In the United States, as elsewhere, this issue provokes a range of views, sometimes tied to a nation's cultural, scientific or religious traditions. A proper respect for such differences requires that each nation make its own decision on exactly how -- and whether -- this type of research should be carried out.
The U.S. National Academy of Sciences joins its counterparts in other nations in urging that a ban on this form of stem cell research be excluded from a U.N. resolution to ban human reproductive cloning.

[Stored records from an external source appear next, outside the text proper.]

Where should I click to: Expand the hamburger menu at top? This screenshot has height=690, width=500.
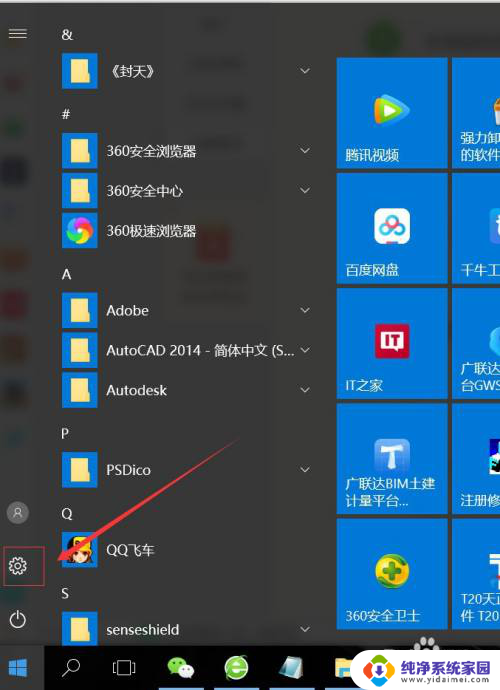pyautogui.click(x=18, y=33)
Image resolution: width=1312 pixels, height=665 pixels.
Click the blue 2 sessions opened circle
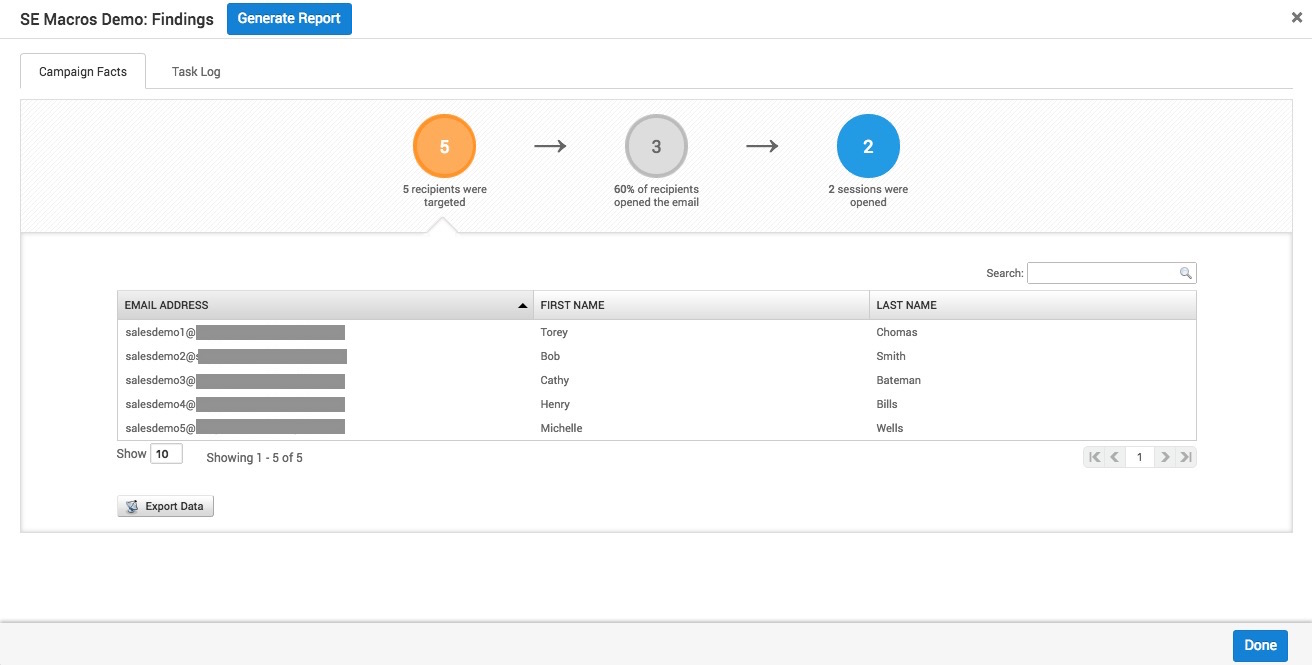coord(868,147)
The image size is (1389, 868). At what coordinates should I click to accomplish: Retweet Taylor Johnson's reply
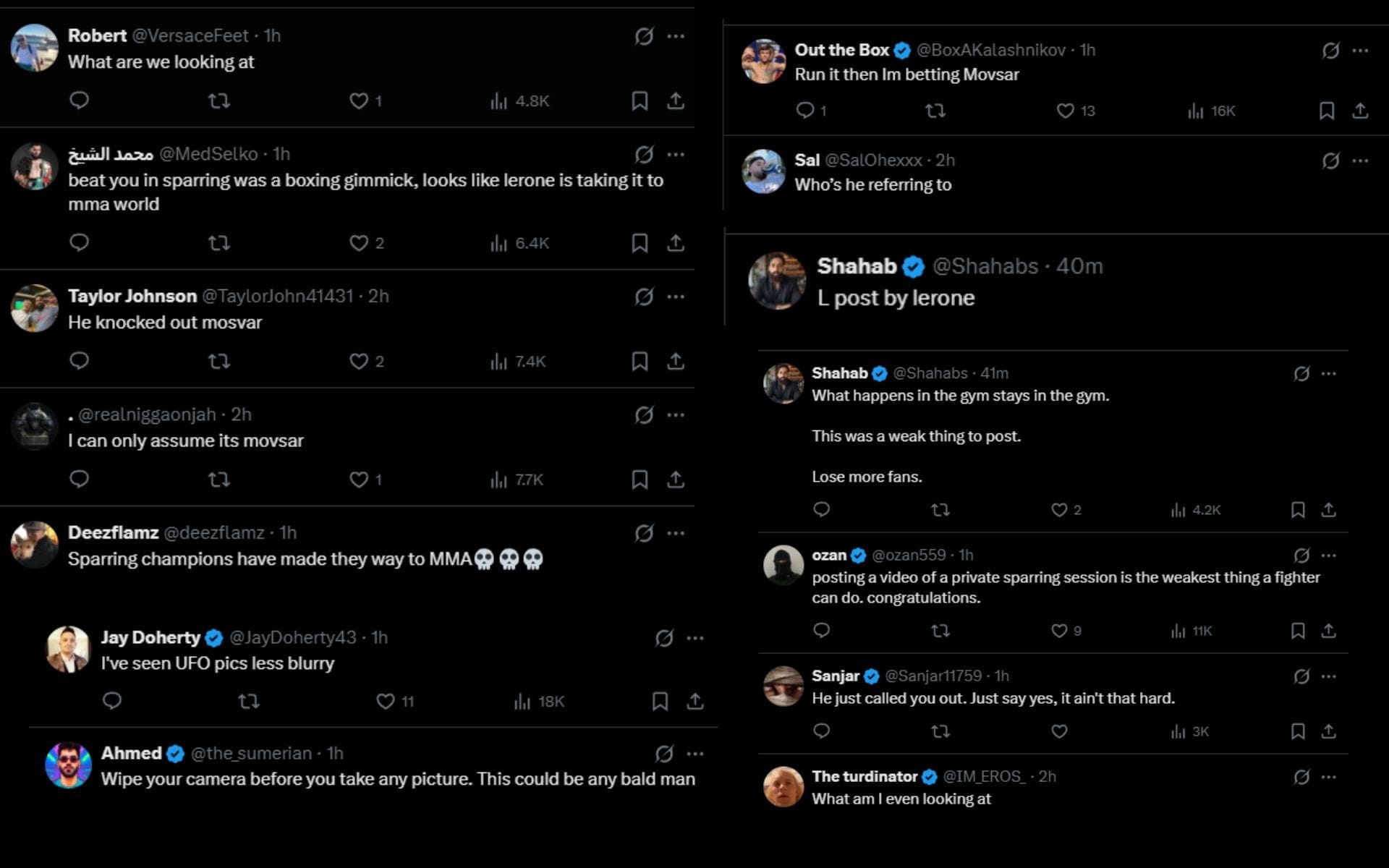point(218,361)
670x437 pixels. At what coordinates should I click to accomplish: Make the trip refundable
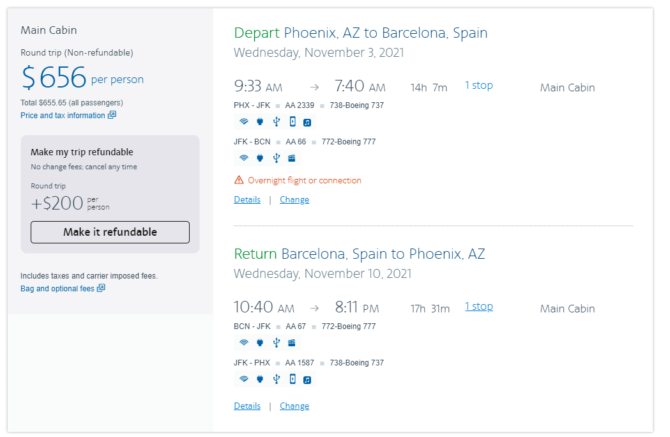[110, 232]
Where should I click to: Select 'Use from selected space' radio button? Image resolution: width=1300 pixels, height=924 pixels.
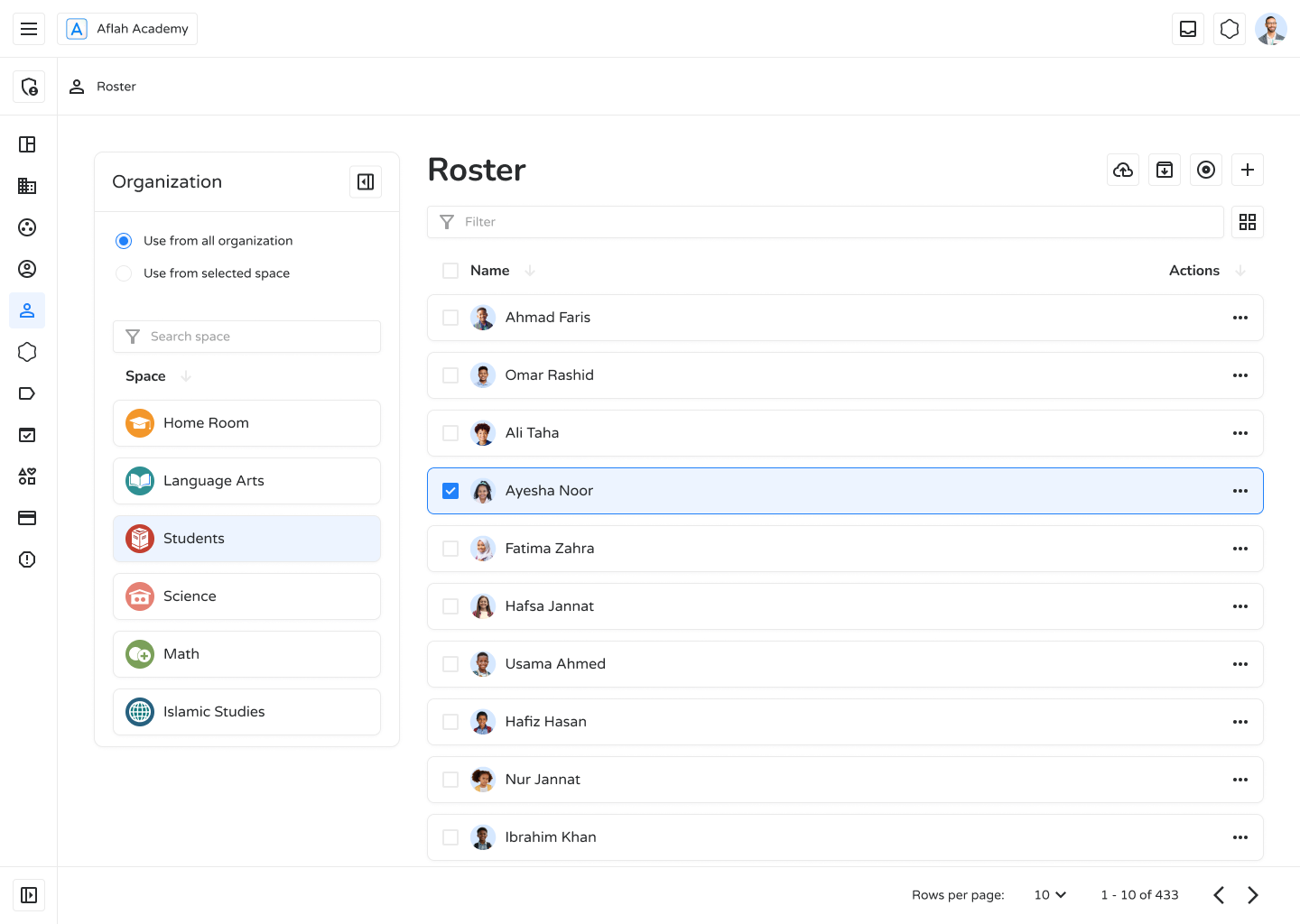124,273
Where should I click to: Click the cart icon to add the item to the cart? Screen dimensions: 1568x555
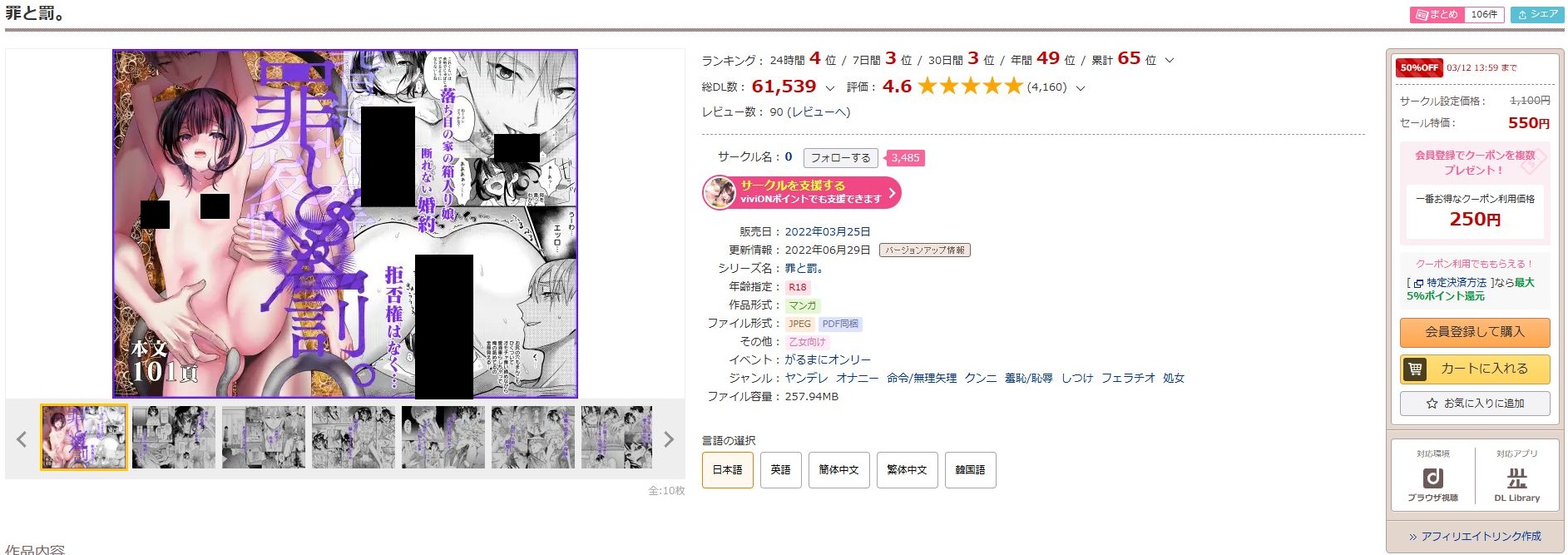(1415, 369)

National Academy of Sciences
As a registered nurse, I feel compelled to point out that the Oct. 14 KidsPost article "How Far Should Research Go?" did not address a third type of stem cell that is saving lives today: umbilical cord blood, or newborn, stem cells. While I believe embryonic stem cell research is a valuable pursuit, it is widely held that embryonic stem cells will not save a single life for 15 or 20 years. Cord blood stem cells can treat more than 70 life-threatening diseases from leukemia to sickle cell anemia, and some 4,000 cord blood stem cell transplants have been performed to date.
However, I've become increasingly concerned that expectant mothers are not being informed of the option to save or bank their cord blood. The result is that nearly 4 million umbilical cords are thrown away every year.
Unlike embryonic stem cells, no controversy surrounds how cord blood stem cells are harvested: They are simply drawn from the umbilical cord, after birth, causing no harm or risk to the mother or the child. While this is a relatively new technology, the possibilities seem limitless.